The first thing that attracted my attention as I looked about in a curious manner, was that this strange pile of stone which protruded from the sea, bore evidence of having once been a part of some mammoth building which had apparently been shaken down and now lay in a chaotic heap. Some of the stones were of tremendous size and different in shape and quality from any others I have ever seen. Their designs showed that wonderful skill must have been employed by the workmen who originally cut and fit them into position. The whole mass formed a sort of a ragged hill about one hundred feet in diameter and the highest point about forty feet above the sea level.
In looking about, I discovered to my great delight that among the crevices of the rocks there were many, little places which acted as basins to store up water from the recent rains, and I immediately took advantage of these conditions to quench my thirst and bathe my face and head. This done I began climbing up toward the top of the pile. It took considerable time and patience to make the ascent, as the stones were massed together in a most irregular and precipitous manner. Reaching the highest point, I eagerly scanned the surrounding horizons with the hope of seeing some passing ship, but nothing except sky and water met my gaze.
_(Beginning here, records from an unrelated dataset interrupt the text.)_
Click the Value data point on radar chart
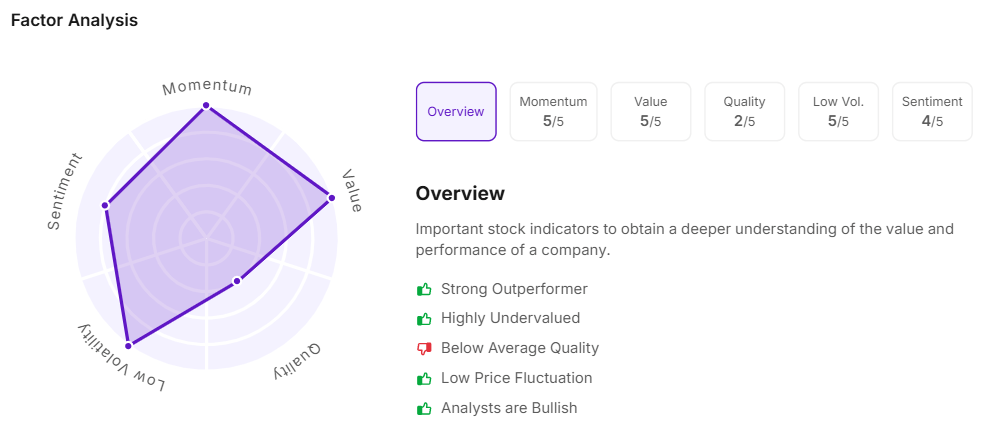This screenshot has width=991, height=437. pos(331,198)
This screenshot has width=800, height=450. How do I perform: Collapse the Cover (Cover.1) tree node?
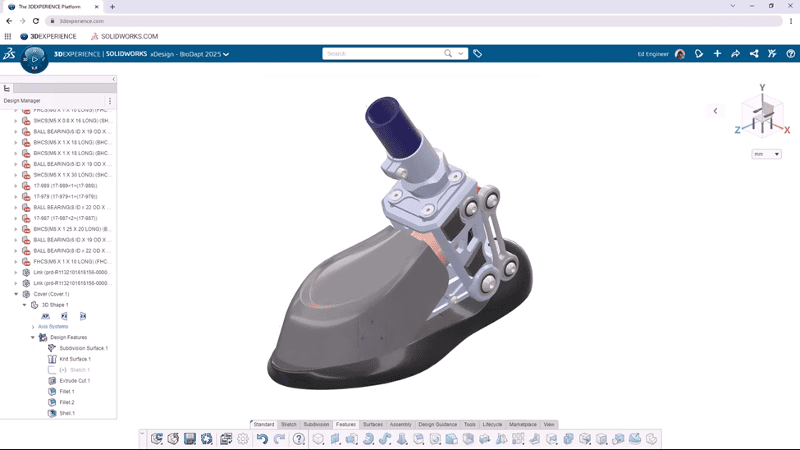(16, 294)
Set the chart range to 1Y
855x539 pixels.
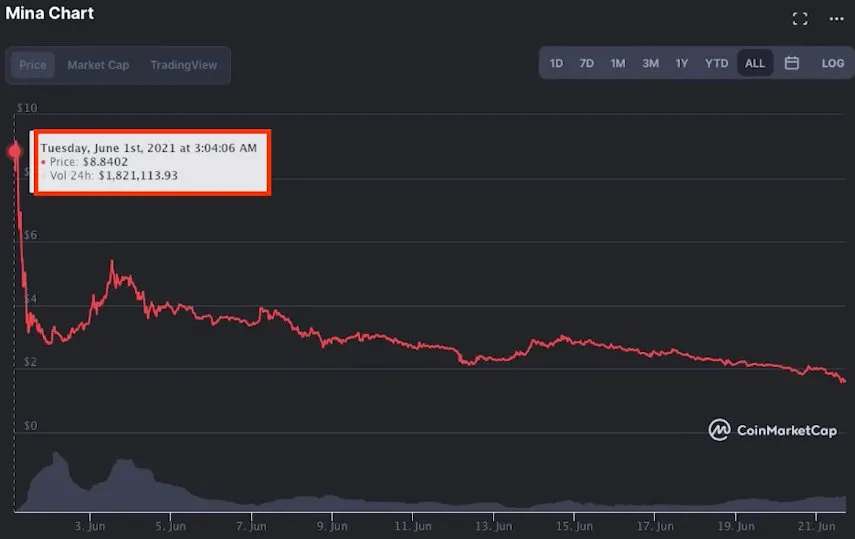coord(681,63)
Seating myself upon the topmost rock, I became buried in the depths of meditation, and as I sat perched up there alone without even a glimpse of a sea-fowl for companionship I felt as if I was the only living thing extant; in fact, I actually imagined myself as being the center and objective point of the universe. God in His great wisdom had flung me there for some purpose or other and was watching my movements to the exclusion of everything else, so I thought. Aye, even the warmth from the rays of the sun had been arranged for my special benefit. How big a little faith will make one feel sometimes.
For several hours I remained in one position, musing over my strange situation and wondering what the final outcome would be. At last, after the sun had gone down and darkness began to encircle me, I decided to look about and find a suitable place to lie down and sleep for the night.
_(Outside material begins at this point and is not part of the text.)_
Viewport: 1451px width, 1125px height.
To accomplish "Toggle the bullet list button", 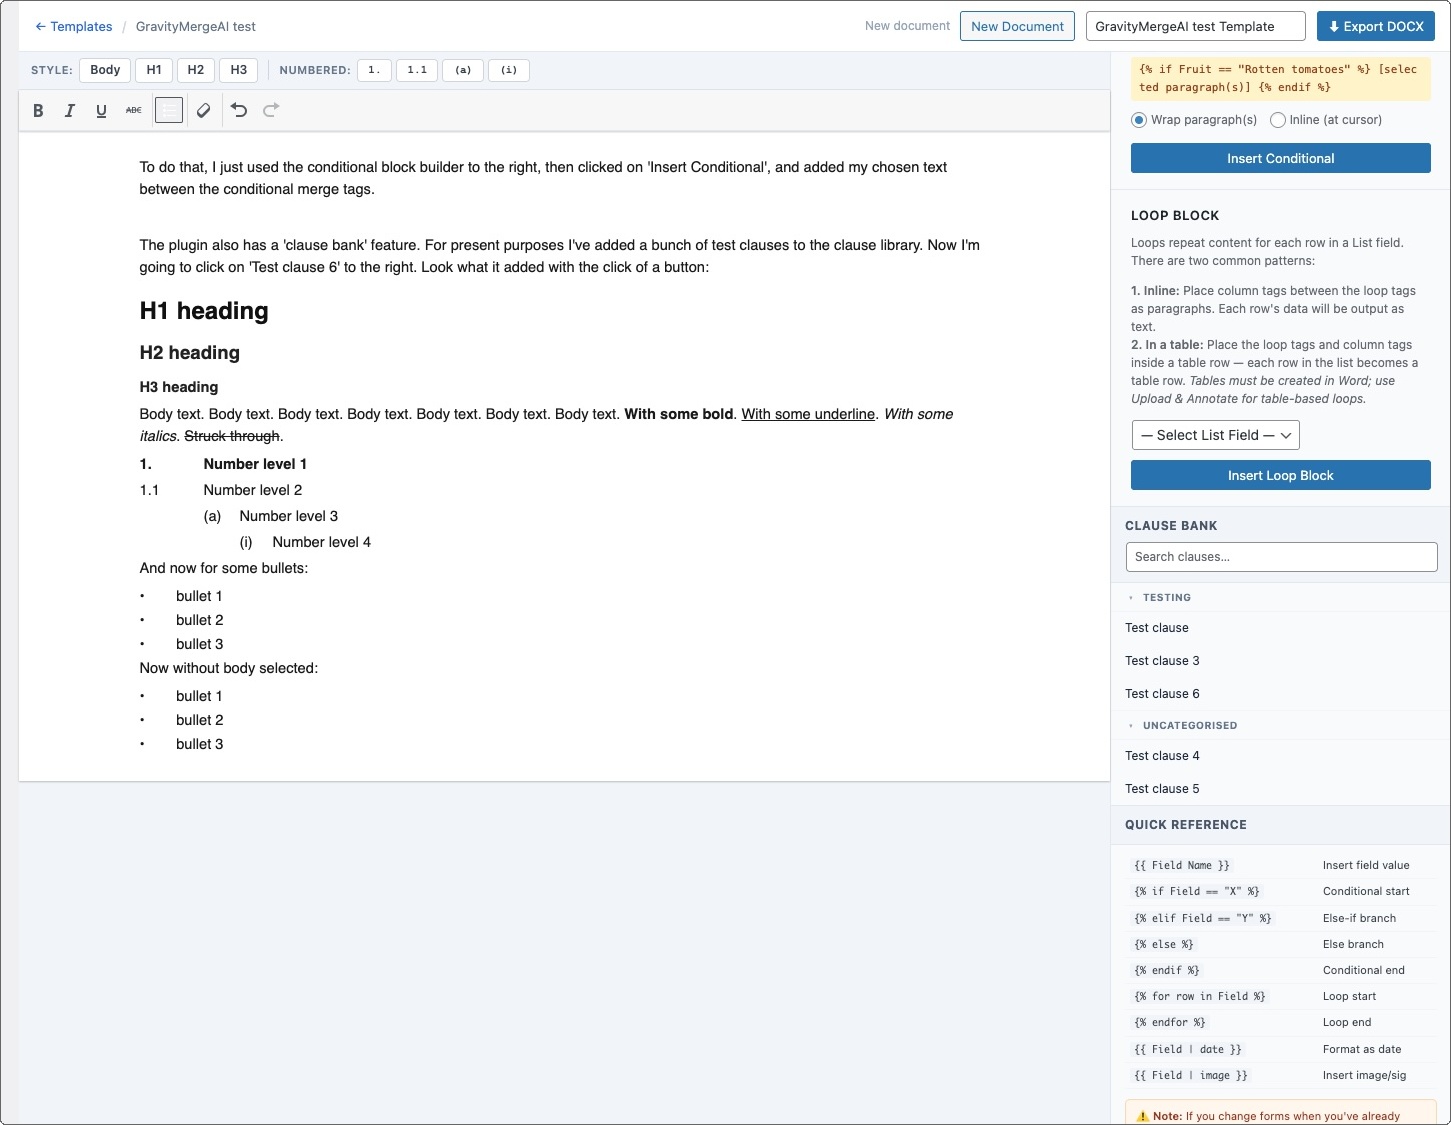I will click(x=169, y=111).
So I began to climb from rock to rock until I had reached the opposite side of the jagged plateau, when suddenly one of the great stones wobbled, I lost my balance and slid down an incline into a sort of a pit. Then my feet struck something which momentarily stopped my unexpected descent, but it proved to be a mere shell, and crashing through it I landed with a violent jolt about ten feet further below.
Although somewhat stunned and a trifle confused by the suddenness of the fall, I quickly regained my equanimity and looking upward I saw a small hole which my body had passed through, the shaggy rocks above, the dark sky and a few stars, but the strangest thing of all was, that the grotto into which I had fallen was as light as day.